# Relationship between flow rate and viscosity of oil

started. Motor oils are manufactured with a variety of viscosity values to suit weather . The mass-to-volume ratio is the relationship between mass and volume. Grease is more viscous than engine oils. • Liquids are In liquids the viscosity is due to the cohesive forces between equation are called newtonian fluids and η = constant independent of When η does depend upon the velocity of flow the. Therefore, viscosity has a profound effect on the flow rate: m Re the relation between viscosity and shear rate, fluids can be classified as Newtonian and.

Once this shear stress is removed the paint returns to its resting viscosity, which is so large that an appropriately thin layer behaves more like a solid than a liquid and the paint does not run or drip. Think about what it would be like to paint with water or honey for comparison.

## The Effect of Flow Rate and Viscosity on Oil Filter Performance

The former is always too runny and the latter is always too sticky. Toothpaste is another example of a material whose viscosity decreases under stress.

Toothpaste behaves like a solid while it sits at rest inside the tube. It will not flow out spontaneously when the cap is removed, but it will flow out when you put the squeeze on it.

Now it ceases to behave like a solid and starts to act like a thick liquid. You don't have to worry about it flowing off the brush as you raise it to your mouth. Shear-thinning fluids can be classified into one of three general groups.

### The Effect of Flow Rate and Viscosity on Oil Filter Performance

A material that has a viscosity that decreases under shear stress but stays constant over time is said to be pseudoplastic. A material that has a viscosity that decreases under shear stress and then continues to decrease with time is said to be thixotropic.

If the transition from high viscosity nearly semisolid to low viscosity essentially liquid takes place only after the shear stress exceeds some minimum value, the material is said to be a bingham plastic.

Materials that thicken when worked or agitated are called shear-thickening fluids.
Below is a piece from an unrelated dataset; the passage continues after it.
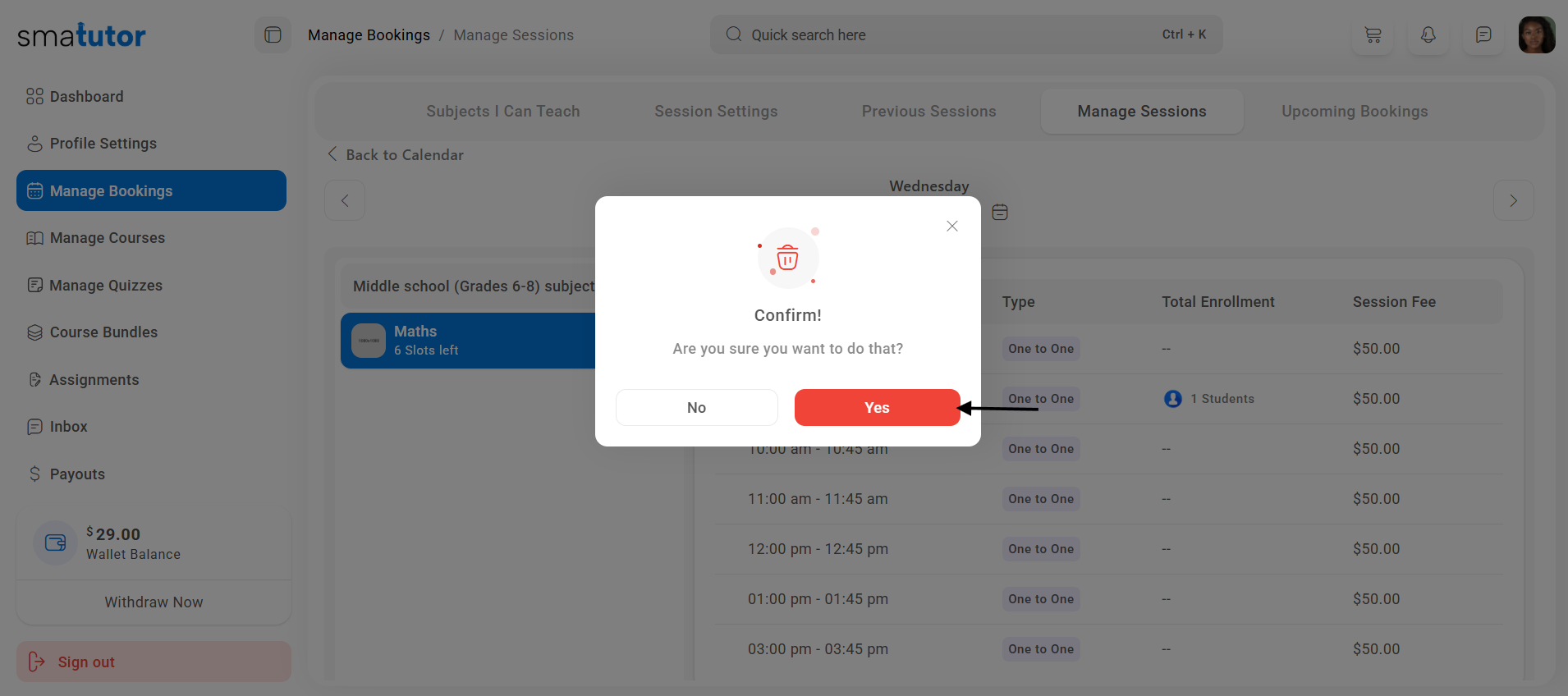Confirm deletion with Yes button
Image resolution: width=1568 pixels, height=696 pixels.
click(x=877, y=408)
An example that is often shown in science classrooms is a paste made of cornstarch and water mixed in the correct proportions. The resulting bizarre goo behaves like a liquid when squeezed slowly and an elastic solid when squeezed rapidly. Ambitious science demonstrators have filled tanks with the stuff and then run across it.

As long as they move quickly the surface acts like a block of solid rubber, but the instant they stop moving the paste behaves like a liquid and the demonstrator winds up taking a cornstarch bath.

### The Importance of an Oil's Viscosity

The shear-thickening behavior makes it a difficult bath to get out of. The harder you work to get out, the harder the material pulls you back in. The only way to escape it is to move slowly. Laboratories are allowed to choose any of the three conditions to help in establishing a convenient test time.

However, the standard procedure will state that for comparison of filter performance, the comparison should be done at the same test condition. With respect to viscosity effects on beta, we have found that the efficiency is generally not highly affected unless the viscosity ranges are extreme I'm beginning to sound like a broken record.

I did a study at Oklahoma State University many years ago on this effect and found that dirt holding capacity was affected, generally decreasing, as viscosity was increased. Such studies were run on the same oil while viscosity was adjusted by changing temperature.

In such case, we have found a difference in filter performance, which we attribute to both viscosity effects as well as the influence of other fluid properties, including additives, conductivity, etc.

We are currently extending this work to include operating conditions from typical field applications to help us be better able to predict how a filter will perform in a specific field application with operating conditions and oils which are different from the "mild" laboratory multi-pass test. We know that field performance of filters cannot be directly correlated to laboratory multi-pass test results as actual field systems often have different oils, variable flow, pressure surges, temperature cycling, vibration, and a much lower ingression rate than the lab test.

The research we are currently conducting will give us better insight into correlating lab test results to actual field performance. We hope to have something published on this within this year.

Effects of Temperature on Viscosity and Flow Rate of Vegetable Oil

Bensch's comments to Joel White's questions are very timely.